Sergeant Mark Hudson, Army: Royal Australian Infantry

As a current serving Army Officer within the Royal Australian Infantry Corps and being privileged to command soldier on operations in Afghanistan, it is my belief that I have gained a better understanding of myself, my leadership style, the way in which I deal with different personalities and overcoming stressors in a small group environment. Prior to this experience, I was quick to judge people, impatient and lacked tolerance for those who were not at the standard I set or expected.

To that end, I spent a lot of time throughout the Trek in the company of much younger men and women from different backgrounds, some with vast life experience and in others little or no experience.

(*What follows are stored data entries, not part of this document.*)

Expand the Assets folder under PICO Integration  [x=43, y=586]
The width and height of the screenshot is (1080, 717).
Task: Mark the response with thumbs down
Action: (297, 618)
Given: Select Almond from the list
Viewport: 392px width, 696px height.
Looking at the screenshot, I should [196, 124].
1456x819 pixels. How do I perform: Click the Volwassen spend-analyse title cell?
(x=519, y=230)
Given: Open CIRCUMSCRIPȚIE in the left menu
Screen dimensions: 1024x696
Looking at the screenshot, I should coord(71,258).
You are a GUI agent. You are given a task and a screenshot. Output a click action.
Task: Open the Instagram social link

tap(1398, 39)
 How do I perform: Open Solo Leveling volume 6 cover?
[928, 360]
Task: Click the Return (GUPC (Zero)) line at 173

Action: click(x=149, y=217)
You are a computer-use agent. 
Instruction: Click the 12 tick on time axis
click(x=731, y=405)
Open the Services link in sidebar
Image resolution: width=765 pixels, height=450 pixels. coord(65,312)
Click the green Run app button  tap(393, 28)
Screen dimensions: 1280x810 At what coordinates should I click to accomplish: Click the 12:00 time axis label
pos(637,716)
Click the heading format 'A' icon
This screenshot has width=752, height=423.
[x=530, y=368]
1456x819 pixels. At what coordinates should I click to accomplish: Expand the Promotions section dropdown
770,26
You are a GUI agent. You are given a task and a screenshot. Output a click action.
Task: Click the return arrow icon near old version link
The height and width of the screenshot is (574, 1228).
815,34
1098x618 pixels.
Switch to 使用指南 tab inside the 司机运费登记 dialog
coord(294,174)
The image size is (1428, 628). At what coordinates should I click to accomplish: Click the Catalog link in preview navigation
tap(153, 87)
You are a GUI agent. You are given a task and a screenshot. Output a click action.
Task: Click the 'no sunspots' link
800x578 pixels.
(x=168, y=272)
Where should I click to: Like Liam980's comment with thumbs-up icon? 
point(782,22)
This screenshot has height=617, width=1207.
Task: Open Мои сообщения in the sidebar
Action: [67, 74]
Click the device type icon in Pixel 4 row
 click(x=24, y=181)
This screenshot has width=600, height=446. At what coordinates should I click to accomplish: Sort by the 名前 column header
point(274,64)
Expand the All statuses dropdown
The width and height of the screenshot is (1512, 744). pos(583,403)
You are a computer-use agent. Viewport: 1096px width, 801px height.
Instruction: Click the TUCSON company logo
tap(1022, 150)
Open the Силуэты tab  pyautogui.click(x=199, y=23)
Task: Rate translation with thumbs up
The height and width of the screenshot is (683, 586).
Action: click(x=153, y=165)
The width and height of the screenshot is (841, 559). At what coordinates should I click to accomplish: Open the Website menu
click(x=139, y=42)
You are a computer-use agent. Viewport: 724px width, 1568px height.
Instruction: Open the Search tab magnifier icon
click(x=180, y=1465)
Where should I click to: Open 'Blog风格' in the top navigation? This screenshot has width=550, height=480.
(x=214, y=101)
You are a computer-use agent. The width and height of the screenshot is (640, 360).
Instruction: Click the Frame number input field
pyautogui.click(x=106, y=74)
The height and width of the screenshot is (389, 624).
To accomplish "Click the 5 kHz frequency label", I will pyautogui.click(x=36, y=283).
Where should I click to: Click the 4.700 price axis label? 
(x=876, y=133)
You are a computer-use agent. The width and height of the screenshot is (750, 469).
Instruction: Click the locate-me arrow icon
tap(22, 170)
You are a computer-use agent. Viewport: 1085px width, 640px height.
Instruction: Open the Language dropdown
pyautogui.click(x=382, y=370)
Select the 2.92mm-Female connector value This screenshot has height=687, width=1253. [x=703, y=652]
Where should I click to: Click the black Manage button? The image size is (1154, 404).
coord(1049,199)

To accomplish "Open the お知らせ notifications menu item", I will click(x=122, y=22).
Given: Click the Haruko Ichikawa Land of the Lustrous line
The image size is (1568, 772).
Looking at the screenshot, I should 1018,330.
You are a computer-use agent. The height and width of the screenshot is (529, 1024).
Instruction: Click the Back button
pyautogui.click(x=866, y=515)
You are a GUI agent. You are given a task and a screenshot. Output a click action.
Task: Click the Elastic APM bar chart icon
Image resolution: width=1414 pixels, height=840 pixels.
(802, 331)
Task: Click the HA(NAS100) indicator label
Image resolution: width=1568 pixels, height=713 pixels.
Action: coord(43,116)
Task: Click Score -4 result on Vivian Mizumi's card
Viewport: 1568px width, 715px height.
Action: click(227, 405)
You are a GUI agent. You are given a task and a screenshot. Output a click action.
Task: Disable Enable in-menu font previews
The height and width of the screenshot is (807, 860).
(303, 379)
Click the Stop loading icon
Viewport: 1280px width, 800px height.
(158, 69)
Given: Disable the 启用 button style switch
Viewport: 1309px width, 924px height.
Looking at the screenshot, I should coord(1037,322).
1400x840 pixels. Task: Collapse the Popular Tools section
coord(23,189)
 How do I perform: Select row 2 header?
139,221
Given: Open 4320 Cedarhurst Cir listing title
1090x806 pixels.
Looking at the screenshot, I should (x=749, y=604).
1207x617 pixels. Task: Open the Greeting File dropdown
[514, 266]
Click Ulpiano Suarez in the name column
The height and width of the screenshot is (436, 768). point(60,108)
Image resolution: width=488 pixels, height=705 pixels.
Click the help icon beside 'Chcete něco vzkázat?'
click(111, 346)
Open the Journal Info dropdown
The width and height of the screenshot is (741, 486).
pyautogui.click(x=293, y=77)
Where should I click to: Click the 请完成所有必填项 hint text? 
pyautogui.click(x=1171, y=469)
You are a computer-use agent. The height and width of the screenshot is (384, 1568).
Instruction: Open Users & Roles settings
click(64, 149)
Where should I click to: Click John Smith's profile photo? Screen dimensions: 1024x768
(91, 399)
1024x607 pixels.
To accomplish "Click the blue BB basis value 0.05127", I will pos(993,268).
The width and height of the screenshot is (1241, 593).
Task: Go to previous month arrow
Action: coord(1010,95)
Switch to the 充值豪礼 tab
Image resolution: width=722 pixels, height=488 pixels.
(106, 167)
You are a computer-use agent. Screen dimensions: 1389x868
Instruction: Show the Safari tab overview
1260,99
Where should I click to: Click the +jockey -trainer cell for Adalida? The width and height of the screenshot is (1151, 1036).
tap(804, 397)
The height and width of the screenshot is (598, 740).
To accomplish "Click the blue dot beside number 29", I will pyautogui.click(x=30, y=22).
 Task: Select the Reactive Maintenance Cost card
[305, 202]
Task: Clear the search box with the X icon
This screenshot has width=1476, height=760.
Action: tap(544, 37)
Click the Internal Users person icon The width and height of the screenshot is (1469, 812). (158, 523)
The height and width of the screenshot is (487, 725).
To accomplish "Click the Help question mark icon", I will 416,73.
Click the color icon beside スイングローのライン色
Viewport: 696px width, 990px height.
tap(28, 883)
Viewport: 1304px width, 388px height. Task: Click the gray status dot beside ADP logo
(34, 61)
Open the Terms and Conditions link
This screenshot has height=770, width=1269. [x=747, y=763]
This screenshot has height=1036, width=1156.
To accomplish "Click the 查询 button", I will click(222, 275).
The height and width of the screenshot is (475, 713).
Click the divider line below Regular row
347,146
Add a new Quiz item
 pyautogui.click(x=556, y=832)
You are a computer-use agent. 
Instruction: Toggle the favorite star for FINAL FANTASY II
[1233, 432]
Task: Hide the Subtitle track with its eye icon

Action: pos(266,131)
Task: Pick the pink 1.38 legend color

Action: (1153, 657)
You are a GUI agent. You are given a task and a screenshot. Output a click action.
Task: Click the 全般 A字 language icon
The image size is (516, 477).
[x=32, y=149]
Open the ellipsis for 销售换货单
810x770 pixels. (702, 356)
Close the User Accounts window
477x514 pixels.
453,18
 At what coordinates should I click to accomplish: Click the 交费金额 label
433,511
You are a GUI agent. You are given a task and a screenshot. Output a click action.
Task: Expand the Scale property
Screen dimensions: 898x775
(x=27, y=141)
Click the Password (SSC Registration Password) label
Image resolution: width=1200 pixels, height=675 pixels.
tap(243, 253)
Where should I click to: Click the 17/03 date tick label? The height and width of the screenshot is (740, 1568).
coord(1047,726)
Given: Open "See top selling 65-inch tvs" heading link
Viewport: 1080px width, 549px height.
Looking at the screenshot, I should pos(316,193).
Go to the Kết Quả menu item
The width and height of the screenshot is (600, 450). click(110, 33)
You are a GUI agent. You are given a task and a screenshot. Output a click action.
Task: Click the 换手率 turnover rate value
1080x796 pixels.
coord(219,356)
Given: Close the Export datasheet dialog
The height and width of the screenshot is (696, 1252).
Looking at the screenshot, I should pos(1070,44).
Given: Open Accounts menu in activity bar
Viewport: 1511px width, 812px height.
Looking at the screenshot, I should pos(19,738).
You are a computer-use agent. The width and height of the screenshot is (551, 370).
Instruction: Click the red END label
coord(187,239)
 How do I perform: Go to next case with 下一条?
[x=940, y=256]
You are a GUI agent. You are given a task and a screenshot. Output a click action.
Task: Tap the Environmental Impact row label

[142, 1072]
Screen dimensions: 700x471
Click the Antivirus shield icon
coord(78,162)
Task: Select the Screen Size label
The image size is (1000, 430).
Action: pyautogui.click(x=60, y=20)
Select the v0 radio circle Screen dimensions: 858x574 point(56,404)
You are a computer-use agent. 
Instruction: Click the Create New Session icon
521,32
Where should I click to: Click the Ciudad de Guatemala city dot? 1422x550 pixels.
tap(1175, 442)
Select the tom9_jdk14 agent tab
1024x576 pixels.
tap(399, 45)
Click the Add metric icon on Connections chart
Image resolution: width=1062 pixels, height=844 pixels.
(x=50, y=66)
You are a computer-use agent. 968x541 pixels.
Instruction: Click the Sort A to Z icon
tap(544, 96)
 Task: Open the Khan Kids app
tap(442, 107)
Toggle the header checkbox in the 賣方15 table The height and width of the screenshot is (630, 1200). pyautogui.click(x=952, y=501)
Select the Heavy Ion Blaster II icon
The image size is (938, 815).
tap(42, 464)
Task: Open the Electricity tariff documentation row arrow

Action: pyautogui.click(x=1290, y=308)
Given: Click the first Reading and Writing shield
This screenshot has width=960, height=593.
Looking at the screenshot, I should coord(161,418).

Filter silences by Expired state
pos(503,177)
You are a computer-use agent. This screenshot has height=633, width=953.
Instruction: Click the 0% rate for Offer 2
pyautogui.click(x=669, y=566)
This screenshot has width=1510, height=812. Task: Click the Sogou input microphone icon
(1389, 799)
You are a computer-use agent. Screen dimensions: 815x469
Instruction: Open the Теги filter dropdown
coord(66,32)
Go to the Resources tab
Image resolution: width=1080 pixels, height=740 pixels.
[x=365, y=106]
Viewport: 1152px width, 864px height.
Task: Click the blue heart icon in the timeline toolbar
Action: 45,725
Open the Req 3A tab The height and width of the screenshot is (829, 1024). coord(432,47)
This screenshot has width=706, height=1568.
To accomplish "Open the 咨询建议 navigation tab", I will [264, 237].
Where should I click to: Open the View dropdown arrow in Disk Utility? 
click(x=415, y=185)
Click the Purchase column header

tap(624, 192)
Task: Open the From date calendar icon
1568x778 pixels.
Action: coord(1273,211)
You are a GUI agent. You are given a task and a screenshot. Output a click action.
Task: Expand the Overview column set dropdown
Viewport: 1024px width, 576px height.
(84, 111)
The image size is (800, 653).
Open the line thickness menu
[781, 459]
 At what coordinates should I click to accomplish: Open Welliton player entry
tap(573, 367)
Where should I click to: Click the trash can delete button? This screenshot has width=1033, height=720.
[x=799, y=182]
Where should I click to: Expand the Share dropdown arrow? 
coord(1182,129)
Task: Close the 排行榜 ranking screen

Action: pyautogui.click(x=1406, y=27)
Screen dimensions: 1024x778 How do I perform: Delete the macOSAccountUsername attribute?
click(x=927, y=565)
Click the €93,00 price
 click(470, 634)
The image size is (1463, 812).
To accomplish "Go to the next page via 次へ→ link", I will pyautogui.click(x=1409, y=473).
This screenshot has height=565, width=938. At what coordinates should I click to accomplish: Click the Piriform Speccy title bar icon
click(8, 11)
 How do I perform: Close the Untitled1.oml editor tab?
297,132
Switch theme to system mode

It was at times confronting, where previously I would cast aside those that were not at the standard or struggled mentally and emotionally, instead I found myself learning to slow things down, be reasonable and supportive.

‘I can honestly say that as a result of this trek, I will be a better officer within Army, I will be a more understanding and compassionate person but most importantly I will never forget the sacrifice of so many who fought for our country and way of life.  The hardships I have faced in service to my country pale in comparison to the danger, fear and uncertainty they faced on am hourly/daily basis.

It is my contention that more Army officers and junior non commissioned officers should participate in programs such as this one. It would not only professionally develop those members, gaining a better understanding of military history and adding context to what most have only read but also on a personal and leadership level.

‘I am very grateful for the opportunity given to me by the Singleton RSL, to represent them and the local community. It is something I will never forget both personally and professionally.’